I was raised Christian in a very "typical" family, I think.  During my teenage years I sorta threw those beliefs aside and sought out my own opinions on things.  For awhile I was an Atheist, now adays I'm an weak Agnostic.  A weak Agnostic simply claims ignorance when it comes to the metaphysical.  I don't know if god exists or if spirituality is a nonsensical, but my default position is skepticism.  The important thing though, is that I don't believe it's improvable, just that I don't know (as opposed to general Agnosticism).  The way in which this functions as a world view really is that I apply the same skepticism and logical criticism to all things.  I have respect for and rely on for science and its methods, because of its congruence with reason.

Science obviously recognizes the existence of intersexed peoples, however it also recognizes that things aren't as simple as that.  There are many types of intersexed conditions which result from a variety of circumstances.  Developing a "third sex" concept, as such, may still result in an unfair labeling and generalization for an entire group of people.  At the same time, I do think a clear delineation needs to be made between those who are truly intersexual, that is born with a physical state that cannot be characterized as male or female, and those who consider themselves (I guess, for lack of a better word) transexual, people who believe they were born the 'wrong' sex.

I have the utmost sympathy for people born intersexed, not because I see the condition itself as a reason for these people to be looked upon as lesser, but because of the social slights they'll suffer as a result.  It's another example of the human tendency to fear difference and treat those who are different with disdain.  I certainly do not think that we, as a society, should demand that intersexed individuals pick what they want to label themselves as or have physical surgery done to force them to conform.

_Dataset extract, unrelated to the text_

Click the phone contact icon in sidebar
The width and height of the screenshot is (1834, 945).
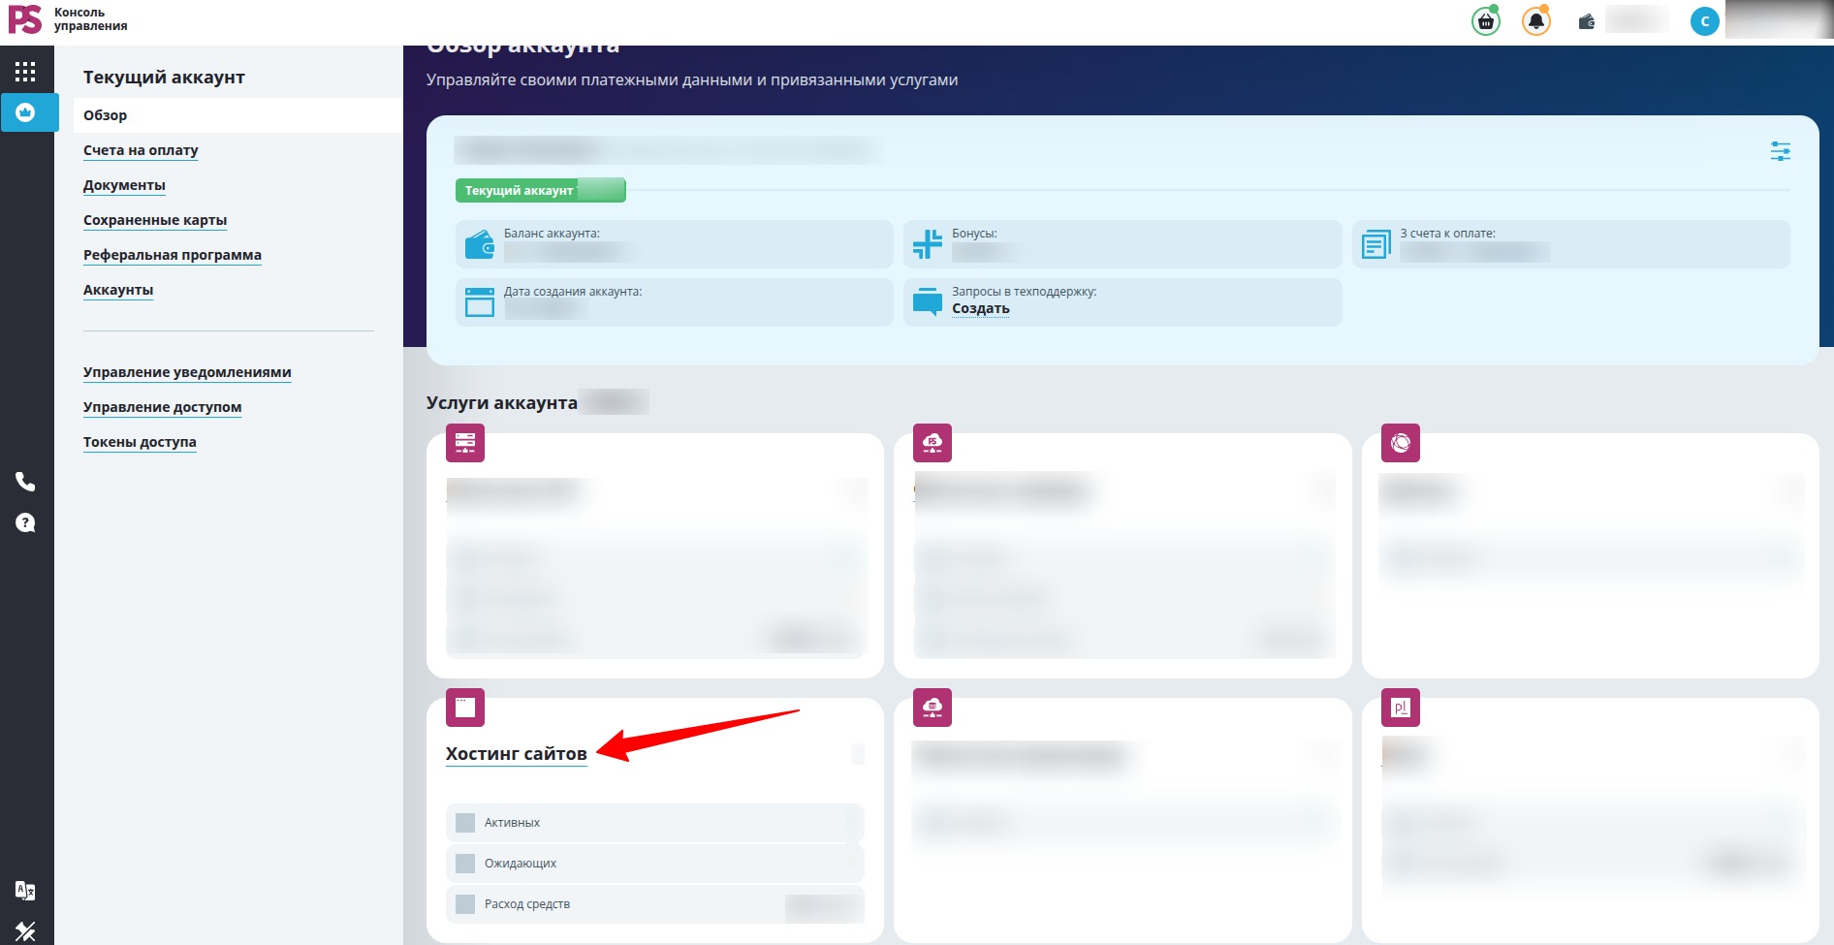(25, 482)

However, I can see the benefits of conforming (both for the society and for the individual) and I don't understand the benefit of parents refusing the surgery for their child as long as our society is this way.  Even so I would not rob a parent of that choice and believe society should be accepting of people either way.  Sex is such a small portion of who we are as human beings, more than anything I wish people would realize that.  The only reason it seems so damned important is society's powerful influence forces people to try and assume gender stereotypes as a method for finding an identity appropriate to you (instead of creating your own identity).

But I have so many beefs with the way our culture behaves, I don't really speak for any subculture, just myself.